Requirement — Copy the records below line for line, keeping every line unchanged.

Record set —
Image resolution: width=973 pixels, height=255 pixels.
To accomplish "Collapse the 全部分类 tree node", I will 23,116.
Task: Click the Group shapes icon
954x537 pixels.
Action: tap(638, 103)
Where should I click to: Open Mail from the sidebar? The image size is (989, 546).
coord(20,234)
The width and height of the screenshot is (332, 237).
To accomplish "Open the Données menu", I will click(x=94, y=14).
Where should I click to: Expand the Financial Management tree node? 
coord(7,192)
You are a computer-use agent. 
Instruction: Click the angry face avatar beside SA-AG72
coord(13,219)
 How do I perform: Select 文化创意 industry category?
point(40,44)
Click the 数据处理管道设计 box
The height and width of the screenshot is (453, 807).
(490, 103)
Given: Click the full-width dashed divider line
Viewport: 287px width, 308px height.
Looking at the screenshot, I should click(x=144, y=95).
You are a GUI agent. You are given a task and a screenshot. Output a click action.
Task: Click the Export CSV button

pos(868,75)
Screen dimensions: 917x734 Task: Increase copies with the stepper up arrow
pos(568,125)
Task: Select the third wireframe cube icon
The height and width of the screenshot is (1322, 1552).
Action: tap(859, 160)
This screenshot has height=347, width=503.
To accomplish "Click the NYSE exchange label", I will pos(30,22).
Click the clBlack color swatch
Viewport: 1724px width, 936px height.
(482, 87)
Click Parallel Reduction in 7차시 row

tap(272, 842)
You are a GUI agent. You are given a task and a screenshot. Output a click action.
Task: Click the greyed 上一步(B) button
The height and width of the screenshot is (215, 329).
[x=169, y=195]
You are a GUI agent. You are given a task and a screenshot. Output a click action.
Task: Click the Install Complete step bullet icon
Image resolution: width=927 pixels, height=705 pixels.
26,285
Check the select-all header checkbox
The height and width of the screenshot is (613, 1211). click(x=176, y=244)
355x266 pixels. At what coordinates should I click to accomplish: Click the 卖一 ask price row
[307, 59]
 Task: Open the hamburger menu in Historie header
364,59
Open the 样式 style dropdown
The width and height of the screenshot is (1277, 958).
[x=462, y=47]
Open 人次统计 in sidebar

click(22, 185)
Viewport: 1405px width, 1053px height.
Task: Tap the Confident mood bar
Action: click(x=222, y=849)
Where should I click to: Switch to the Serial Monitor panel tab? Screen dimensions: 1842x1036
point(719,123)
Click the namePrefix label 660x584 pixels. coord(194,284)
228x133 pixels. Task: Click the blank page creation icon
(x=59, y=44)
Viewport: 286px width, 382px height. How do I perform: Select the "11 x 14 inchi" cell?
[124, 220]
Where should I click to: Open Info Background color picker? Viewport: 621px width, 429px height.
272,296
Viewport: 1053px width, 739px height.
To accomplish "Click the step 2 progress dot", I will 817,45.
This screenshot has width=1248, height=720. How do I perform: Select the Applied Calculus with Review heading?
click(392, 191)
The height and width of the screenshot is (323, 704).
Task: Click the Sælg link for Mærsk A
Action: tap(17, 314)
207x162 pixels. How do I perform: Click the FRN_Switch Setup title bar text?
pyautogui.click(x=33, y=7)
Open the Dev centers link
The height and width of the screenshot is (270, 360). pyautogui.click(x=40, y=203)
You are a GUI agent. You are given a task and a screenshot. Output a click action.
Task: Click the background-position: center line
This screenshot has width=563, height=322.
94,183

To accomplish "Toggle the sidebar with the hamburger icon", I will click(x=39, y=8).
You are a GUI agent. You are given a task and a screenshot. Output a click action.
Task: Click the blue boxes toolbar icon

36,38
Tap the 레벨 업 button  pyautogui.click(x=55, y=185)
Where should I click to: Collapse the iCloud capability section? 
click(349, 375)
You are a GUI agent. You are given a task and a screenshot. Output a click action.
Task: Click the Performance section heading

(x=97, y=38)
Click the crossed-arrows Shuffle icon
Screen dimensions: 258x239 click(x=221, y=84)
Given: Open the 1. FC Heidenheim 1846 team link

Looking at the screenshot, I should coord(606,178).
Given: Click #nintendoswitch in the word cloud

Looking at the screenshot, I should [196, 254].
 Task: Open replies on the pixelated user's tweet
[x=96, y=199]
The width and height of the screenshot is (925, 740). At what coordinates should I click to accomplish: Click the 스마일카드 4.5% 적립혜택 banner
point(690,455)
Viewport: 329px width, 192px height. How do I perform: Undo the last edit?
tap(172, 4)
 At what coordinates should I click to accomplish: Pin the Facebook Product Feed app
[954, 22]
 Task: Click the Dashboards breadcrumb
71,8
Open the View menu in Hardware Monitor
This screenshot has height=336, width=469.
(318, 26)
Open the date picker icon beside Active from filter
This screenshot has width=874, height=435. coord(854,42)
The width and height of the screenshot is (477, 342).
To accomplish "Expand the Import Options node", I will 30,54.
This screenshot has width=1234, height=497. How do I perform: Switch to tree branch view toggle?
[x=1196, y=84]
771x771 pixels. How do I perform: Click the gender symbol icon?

Problem solution —
Image resolution: width=973 pixels, height=255 pixels.
To accomplish "Collapse the 全部分类 tree node", I will 23,116.
Task: Click the Group shapes icon
954x537 pixels.
Action: tap(638, 103)
Where should I click to: Open Mail from the sidebar? The image size is (989, 546).
coord(20,234)
The width and height of the screenshot is (332, 237).
To accomplish "Open the Données menu", I will click(x=94, y=14).
Where should I click to: Expand the Financial Management tree node? 
coord(7,192)
You are a computer-use agent. 
Instruction: Click the angry face avatar beside SA-AG72
coord(13,219)
 How do I perform: Select 文化创意 industry category?
point(40,44)
Click the 数据处理管道设计 box
The height and width of the screenshot is (453, 807).
(490, 103)
Given: Click the full-width dashed divider line
Viewport: 287px width, 308px height.
Looking at the screenshot, I should click(x=144, y=95).
You are a GUI agent. You are given a task and a screenshot. Output a click action.
Task: Click the Export CSV button

pos(868,75)
Screen dimensions: 917x734 Task: Increase copies with the stepper up arrow
pos(568,125)
Task: Select the third wireframe cube icon
The height and width of the screenshot is (1322, 1552).
Action: tap(859, 160)
This screenshot has height=347, width=503.
To accomplish "Click the NYSE exchange label", I will pos(30,22).
Click the clBlack color swatch
Viewport: 1724px width, 936px height.
(482, 87)
Click Parallel Reduction in 7차시 row

tap(272, 842)
You are a GUI agent. You are given a task and a screenshot. Output a click action.
Task: Click the greyed 上一步(B) button
The height and width of the screenshot is (215, 329).
[x=169, y=195]
You are a GUI agent. You are given a task and a screenshot. Output a click action.
Task: Click the Install Complete step bullet icon
Image resolution: width=927 pixels, height=705 pixels.
26,285
Check the select-all header checkbox
The height and width of the screenshot is (613, 1211). click(x=176, y=244)
355x266 pixels. At what coordinates should I click to accomplish: Click the 卖一 ask price row
[307, 59]
 Task: Open the hamburger menu in Historie header
364,59
Open the 样式 style dropdown
The width and height of the screenshot is (1277, 958).
[x=462, y=47]
Open 人次统计 in sidebar

click(22, 185)
Viewport: 1405px width, 1053px height.
Task: Tap the Confident mood bar
Action: click(x=222, y=849)
Where should I click to: Switch to the Serial Monitor panel tab? Screen dimensions: 1842x1036
point(719,123)
Click the namePrefix label 660x584 pixels. coord(194,284)
228x133 pixels. Task: Click the blank page creation icon
(x=59, y=44)
Viewport: 286px width, 382px height. How do I perform: Select the "11 x 14 inchi" cell?
[124, 220]
Where should I click to: Open Info Background color picker? Viewport: 621px width, 429px height.
272,296
Viewport: 1053px width, 739px height.
To accomplish "Click the step 2 progress dot", I will 817,45.
This screenshot has width=1248, height=720. How do I perform: Select the Applied Calculus with Review heading?
click(392, 191)
The height and width of the screenshot is (323, 704).
Task: Click the Sælg link for Mærsk A
Action: tap(17, 314)
207x162 pixels. How do I perform: Click the FRN_Switch Setup title bar text?
pyautogui.click(x=33, y=7)
Open the Dev centers link
The height and width of the screenshot is (270, 360). pyautogui.click(x=40, y=203)
You are a GUI agent. You are given a task and a screenshot. Output a click action.
Task: Click the background-position: center line
This screenshot has width=563, height=322.
94,183

To accomplish "Toggle the sidebar with the hamburger icon", I will click(x=39, y=8).
You are a GUI agent. You are given a task and a screenshot. Output a click action.
Task: Click the blue boxes toolbar icon

36,38
Tap the 레벨 업 button  pyautogui.click(x=55, y=185)
Where should I click to: Collapse the iCloud capability section? 
click(349, 375)
You are a GUI agent. You are given a task and a screenshot. Output a click action.
Task: Click the Performance section heading

(x=97, y=38)
Click the crossed-arrows Shuffle icon
Screen dimensions: 258x239 click(x=221, y=84)
Given: Open the 1. FC Heidenheim 1846 team link

Looking at the screenshot, I should coord(606,178).
Given: Click #nintendoswitch in the word cloud

Looking at the screenshot, I should [196, 254].
 Task: Open replies on the pixelated user's tweet
[x=96, y=199]
The width and height of the screenshot is (925, 740). At what coordinates should I click to accomplish: Click the 스마일카드 4.5% 적립혜택 banner
point(690,455)
Viewport: 329px width, 192px height. How do I perform: Undo the last edit?
tap(172, 4)
 At what coordinates should I click to accomplish: Pin the Facebook Product Feed app
[954, 22]
 Task: Click the Dashboards breadcrumb
71,8
Open the View menu in Hardware Monitor
This screenshot has height=336, width=469.
(318, 26)
Open the date picker icon beside Active from filter
This screenshot has width=874, height=435. coord(854,42)
The width and height of the screenshot is (477, 342).
To accomplish "Expand the Import Options node", I will 30,54.
This screenshot has width=1234, height=497. How do I perform: Switch to tree branch view toggle?
[x=1196, y=84]
771x771 pixels. How do I perform: Click the gender symbol icon?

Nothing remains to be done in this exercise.